BEGIN Data supplied

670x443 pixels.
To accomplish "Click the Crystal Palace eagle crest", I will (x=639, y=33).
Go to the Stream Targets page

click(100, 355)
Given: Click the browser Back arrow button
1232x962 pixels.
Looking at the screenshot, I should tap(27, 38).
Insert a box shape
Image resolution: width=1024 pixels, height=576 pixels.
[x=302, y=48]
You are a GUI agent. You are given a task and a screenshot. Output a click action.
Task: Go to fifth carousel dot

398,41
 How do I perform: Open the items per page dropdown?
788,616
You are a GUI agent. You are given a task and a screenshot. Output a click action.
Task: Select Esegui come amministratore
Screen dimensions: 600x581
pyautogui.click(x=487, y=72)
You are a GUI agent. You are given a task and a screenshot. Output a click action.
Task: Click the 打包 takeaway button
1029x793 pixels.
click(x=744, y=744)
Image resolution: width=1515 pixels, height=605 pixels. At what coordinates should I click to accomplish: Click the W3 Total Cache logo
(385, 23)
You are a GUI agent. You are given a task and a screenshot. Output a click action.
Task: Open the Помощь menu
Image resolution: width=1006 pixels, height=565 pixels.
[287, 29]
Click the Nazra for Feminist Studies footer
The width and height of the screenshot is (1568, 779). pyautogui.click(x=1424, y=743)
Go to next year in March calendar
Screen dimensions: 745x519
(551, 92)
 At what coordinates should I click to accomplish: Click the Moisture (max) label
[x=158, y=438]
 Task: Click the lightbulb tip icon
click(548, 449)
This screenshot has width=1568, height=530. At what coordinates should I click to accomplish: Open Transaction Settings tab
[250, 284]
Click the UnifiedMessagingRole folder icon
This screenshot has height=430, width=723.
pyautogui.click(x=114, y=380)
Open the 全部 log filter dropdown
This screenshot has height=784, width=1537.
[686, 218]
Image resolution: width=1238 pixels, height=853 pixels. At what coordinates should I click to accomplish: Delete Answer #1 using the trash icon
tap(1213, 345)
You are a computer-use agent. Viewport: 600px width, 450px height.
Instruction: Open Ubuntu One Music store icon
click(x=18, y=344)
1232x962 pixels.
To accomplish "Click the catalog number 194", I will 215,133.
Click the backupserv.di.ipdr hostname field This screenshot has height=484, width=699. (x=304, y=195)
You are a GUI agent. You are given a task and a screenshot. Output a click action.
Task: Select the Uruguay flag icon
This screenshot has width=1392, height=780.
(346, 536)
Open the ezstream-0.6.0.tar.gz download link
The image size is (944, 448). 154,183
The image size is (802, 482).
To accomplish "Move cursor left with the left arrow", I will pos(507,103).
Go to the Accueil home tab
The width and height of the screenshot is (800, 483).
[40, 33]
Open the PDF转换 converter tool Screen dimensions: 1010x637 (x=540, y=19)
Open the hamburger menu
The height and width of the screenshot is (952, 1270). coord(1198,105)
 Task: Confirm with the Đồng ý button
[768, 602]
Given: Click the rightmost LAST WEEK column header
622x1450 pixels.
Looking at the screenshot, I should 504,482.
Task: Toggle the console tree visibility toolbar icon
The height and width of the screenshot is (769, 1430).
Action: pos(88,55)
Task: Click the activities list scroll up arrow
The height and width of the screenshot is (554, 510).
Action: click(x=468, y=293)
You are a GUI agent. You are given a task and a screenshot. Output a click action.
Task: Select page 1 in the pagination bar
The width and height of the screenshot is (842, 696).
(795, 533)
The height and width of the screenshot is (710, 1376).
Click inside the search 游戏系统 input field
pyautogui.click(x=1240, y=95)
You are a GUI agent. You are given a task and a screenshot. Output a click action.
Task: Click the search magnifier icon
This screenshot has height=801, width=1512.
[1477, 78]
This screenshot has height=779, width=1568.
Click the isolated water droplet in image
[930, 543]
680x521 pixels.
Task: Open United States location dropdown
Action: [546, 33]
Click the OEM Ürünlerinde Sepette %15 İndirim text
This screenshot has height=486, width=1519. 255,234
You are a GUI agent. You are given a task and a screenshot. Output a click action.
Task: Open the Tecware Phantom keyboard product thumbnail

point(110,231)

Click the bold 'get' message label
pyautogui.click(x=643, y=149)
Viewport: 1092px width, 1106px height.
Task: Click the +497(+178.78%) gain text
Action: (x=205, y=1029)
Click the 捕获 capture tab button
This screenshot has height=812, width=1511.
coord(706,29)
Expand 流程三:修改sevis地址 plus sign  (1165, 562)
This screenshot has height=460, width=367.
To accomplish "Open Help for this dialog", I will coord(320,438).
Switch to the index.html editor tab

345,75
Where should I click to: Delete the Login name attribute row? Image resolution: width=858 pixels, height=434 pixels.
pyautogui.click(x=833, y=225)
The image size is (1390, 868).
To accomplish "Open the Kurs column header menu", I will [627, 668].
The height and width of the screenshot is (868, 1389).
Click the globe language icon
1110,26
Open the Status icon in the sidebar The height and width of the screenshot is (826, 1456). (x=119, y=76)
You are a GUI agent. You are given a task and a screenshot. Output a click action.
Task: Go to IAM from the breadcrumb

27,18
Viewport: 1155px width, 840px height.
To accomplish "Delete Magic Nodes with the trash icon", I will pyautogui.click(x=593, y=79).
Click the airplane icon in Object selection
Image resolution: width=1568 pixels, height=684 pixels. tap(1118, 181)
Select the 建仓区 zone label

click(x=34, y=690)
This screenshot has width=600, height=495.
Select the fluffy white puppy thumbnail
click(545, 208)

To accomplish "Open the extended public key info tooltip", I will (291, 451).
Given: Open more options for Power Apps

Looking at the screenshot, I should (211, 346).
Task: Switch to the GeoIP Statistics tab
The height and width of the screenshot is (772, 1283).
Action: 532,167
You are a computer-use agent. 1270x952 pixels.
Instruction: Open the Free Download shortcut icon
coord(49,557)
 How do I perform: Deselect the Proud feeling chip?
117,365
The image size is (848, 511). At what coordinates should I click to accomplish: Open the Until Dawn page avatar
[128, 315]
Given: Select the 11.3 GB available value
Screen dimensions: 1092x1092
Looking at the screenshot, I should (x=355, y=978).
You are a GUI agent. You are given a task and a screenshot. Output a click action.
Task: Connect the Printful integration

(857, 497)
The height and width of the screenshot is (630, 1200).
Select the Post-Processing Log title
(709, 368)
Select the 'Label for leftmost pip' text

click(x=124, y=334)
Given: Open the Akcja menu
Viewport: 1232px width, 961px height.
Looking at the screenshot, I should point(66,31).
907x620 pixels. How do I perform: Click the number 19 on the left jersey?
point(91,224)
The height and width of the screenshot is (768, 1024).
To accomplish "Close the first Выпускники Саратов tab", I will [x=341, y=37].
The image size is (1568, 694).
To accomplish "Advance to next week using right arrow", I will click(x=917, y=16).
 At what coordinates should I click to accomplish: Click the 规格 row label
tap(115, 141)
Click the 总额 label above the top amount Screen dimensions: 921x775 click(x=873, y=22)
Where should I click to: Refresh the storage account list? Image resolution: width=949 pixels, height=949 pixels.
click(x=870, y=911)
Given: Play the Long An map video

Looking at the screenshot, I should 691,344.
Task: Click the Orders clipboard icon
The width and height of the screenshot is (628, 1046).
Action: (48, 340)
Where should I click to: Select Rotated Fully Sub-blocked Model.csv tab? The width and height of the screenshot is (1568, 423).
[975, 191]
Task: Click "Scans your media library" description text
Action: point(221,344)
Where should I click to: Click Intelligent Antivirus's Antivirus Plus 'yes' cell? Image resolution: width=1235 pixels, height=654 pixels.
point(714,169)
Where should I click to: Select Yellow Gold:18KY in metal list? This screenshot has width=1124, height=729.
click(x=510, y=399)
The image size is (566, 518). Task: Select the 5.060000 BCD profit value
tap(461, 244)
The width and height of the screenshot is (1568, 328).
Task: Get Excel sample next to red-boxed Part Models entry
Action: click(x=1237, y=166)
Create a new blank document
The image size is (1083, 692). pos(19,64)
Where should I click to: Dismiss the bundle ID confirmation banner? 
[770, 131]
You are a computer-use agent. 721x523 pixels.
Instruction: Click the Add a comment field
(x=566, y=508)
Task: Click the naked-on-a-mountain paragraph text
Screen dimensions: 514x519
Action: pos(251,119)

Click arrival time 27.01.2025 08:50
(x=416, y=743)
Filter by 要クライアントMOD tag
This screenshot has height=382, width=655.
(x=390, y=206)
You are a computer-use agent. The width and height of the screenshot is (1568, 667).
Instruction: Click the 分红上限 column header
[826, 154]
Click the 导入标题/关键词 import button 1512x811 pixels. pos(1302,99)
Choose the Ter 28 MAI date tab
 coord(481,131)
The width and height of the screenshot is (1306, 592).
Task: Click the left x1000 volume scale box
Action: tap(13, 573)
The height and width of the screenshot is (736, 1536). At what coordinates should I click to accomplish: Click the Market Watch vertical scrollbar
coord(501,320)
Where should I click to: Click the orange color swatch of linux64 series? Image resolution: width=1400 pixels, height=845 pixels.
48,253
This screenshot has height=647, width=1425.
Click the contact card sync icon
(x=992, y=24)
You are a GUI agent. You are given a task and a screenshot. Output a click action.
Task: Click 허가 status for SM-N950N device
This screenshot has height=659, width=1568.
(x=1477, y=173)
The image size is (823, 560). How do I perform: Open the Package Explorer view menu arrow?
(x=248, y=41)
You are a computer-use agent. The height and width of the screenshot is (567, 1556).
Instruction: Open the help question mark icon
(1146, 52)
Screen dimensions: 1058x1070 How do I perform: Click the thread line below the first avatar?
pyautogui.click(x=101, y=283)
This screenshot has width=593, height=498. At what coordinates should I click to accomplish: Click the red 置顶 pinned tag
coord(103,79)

END Data supplied

Return the span of lines in the data above that opens at the line with "Image resolution: width=1238" and closes at the line with "Click the backupserv.di.ipdr", exactly, ends included, nothing else.

Image resolution: width=1238 pixels, height=853 pixels. At what coordinates should I click to accomplish: Delete Answer #1 using the trash icon
tap(1213, 345)
You are a computer-use agent. Viewport: 600px width, 450px height.
Instruction: Open Ubuntu One Music store icon
click(x=18, y=344)
1232x962 pixels.
To accomplish "Click the catalog number 194", I will 215,133.
Click the backupserv.di.ipdr hostname field This screenshot has height=484, width=699. (x=304, y=195)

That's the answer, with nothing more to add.